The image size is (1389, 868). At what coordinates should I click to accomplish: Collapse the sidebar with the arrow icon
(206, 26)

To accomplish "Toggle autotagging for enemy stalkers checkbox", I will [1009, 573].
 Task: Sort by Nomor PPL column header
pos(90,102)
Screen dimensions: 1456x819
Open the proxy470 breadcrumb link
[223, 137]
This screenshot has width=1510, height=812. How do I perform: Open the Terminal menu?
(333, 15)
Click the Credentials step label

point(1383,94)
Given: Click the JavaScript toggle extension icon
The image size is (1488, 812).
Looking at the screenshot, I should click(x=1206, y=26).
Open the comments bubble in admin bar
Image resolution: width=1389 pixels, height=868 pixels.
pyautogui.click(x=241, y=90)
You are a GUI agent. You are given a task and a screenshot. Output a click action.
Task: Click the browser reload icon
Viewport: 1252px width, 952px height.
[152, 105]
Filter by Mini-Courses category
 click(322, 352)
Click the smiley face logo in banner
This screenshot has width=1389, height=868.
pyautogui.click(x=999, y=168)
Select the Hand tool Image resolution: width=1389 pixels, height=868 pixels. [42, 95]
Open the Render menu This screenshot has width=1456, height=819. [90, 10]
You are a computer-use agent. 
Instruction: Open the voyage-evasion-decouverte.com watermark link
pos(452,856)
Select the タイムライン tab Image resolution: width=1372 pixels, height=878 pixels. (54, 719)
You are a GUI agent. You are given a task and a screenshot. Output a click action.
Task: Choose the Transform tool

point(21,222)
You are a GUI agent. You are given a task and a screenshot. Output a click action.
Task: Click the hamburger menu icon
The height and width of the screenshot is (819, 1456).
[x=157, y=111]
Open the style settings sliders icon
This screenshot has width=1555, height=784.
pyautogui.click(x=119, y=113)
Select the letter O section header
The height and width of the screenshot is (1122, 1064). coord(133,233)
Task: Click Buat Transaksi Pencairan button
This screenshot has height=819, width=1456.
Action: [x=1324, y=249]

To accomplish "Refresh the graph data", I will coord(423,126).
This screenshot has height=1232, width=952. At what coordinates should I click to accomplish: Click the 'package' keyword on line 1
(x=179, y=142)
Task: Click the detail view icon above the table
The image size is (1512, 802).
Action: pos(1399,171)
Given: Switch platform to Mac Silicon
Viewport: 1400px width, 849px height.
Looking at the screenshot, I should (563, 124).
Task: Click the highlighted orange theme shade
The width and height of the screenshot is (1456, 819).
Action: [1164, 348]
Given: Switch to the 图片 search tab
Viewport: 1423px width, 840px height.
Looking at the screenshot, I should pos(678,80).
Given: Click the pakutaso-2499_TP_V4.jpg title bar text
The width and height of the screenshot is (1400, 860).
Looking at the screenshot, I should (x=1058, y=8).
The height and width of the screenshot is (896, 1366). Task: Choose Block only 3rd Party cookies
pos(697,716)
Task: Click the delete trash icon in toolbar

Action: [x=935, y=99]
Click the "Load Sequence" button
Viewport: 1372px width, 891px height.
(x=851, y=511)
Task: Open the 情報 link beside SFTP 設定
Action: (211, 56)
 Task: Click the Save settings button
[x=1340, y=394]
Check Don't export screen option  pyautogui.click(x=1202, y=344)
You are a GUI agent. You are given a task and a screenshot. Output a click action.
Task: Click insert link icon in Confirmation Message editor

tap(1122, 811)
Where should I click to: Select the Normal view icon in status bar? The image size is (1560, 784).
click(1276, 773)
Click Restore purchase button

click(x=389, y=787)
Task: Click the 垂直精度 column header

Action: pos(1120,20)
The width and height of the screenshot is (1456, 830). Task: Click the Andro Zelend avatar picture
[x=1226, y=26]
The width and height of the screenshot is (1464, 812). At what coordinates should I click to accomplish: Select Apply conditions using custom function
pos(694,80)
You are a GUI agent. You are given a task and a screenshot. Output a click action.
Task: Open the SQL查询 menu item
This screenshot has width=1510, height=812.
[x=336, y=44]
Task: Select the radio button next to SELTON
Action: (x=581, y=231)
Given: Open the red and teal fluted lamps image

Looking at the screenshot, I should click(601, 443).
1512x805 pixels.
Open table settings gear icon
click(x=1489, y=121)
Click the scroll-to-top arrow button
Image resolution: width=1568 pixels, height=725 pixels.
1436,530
---
▶ PROBLEM DESCRIPTION: Please give the entries above again in full, exactly as written.

▶ TASK RESULT:
The image size is (1389, 868). At what coordinates should I click to accomplish: Collapse the sidebar with the arrow icon
(206, 26)

To accomplish "Toggle autotagging for enemy stalkers checkbox", I will [1009, 573].
 Task: Sort by Nomor PPL column header
pos(90,102)
Screen dimensions: 1456x819
Open the proxy470 breadcrumb link
[223, 137]
This screenshot has width=1510, height=812. How do I perform: Open the Terminal menu?
(333, 15)
Click the Credentials step label

point(1383,94)
Given: Click the JavaScript toggle extension icon
The image size is (1488, 812).
Looking at the screenshot, I should click(x=1206, y=26).
Open the comments bubble in admin bar
Image resolution: width=1389 pixels, height=868 pixels.
pyautogui.click(x=241, y=90)
You are a GUI agent. You are given a task and a screenshot. Output a click action.
Task: Click the browser reload icon
Viewport: 1252px width, 952px height.
[152, 105]
Filter by Mini-Courses category
 click(322, 352)
Click the smiley face logo in banner
This screenshot has width=1389, height=868.
pyautogui.click(x=999, y=168)
Select the Hand tool Image resolution: width=1389 pixels, height=868 pixels. [42, 95]
Open the Render menu This screenshot has width=1456, height=819. [90, 10]
You are a computer-use agent. 
Instruction: Open the voyage-evasion-decouverte.com watermark link
pos(452,856)
Select the タイムライン tab Image resolution: width=1372 pixels, height=878 pixels. (54, 719)
You are a GUI agent. You are given a task and a screenshot. Output a click action.
Task: Choose the Transform tool

point(21,222)
You are a GUI agent. You are given a task and a screenshot. Output a click action.
Task: Click the hamburger menu icon
The height and width of the screenshot is (819, 1456).
[x=157, y=111]
Open the style settings sliders icon
This screenshot has width=1555, height=784.
pyautogui.click(x=119, y=113)
Select the letter O section header
The height and width of the screenshot is (1122, 1064). coord(133,233)
Task: Click Buat Transaksi Pencairan button
This screenshot has height=819, width=1456.
Action: [x=1324, y=249]

To accomplish "Refresh the graph data", I will coord(423,126).
This screenshot has height=1232, width=952. At what coordinates should I click to accomplish: Click the 'package' keyword on line 1
(x=179, y=142)
Task: Click the detail view icon above the table
The image size is (1512, 802).
Action: pos(1399,171)
Given: Switch platform to Mac Silicon
Viewport: 1400px width, 849px height.
Looking at the screenshot, I should (563, 124).
Task: Click the highlighted orange theme shade
The width and height of the screenshot is (1456, 819).
Action: [1164, 348]
Given: Switch to the 图片 search tab
Viewport: 1423px width, 840px height.
Looking at the screenshot, I should pos(678,80).
Given: Click the pakutaso-2499_TP_V4.jpg title bar text
The width and height of the screenshot is (1400, 860).
Looking at the screenshot, I should (x=1058, y=8).
The height and width of the screenshot is (896, 1366). Task: Choose Block only 3rd Party cookies
pos(697,716)
Task: Click the delete trash icon in toolbar

Action: [x=935, y=99]
Click the "Load Sequence" button
Viewport: 1372px width, 891px height.
(x=851, y=511)
Task: Open the 情報 link beside SFTP 設定
Action: (211, 56)
 Task: Click the Save settings button
[x=1340, y=394]
Check Don't export screen option  pyautogui.click(x=1202, y=344)
You are a GUI agent. You are given a task and a screenshot. Output a click action.
Task: Click insert link icon in Confirmation Message editor

tap(1122, 811)
Where should I click to: Select the Normal view icon in status bar? The image size is (1560, 784).
click(1276, 773)
Click Restore purchase button

click(x=389, y=787)
Task: Click the 垂直精度 column header

Action: pos(1120,20)
The width and height of the screenshot is (1456, 830). Task: Click the Andro Zelend avatar picture
[x=1226, y=26]
The width and height of the screenshot is (1464, 812). At what coordinates should I click to accomplish: Select Apply conditions using custom function
pos(694,80)
You are a GUI agent. You are given a task and a screenshot. Output a click action.
Task: Open the SQL查询 menu item
This screenshot has width=1510, height=812.
[x=336, y=44]
Task: Select the radio button next to SELTON
Action: (x=581, y=231)
Given: Open the red and teal fluted lamps image

Looking at the screenshot, I should click(601, 443).
1512x805 pixels.
Open table settings gear icon
click(x=1489, y=121)
Click the scroll-to-top arrow button
Image resolution: width=1568 pixels, height=725 pixels.
1436,530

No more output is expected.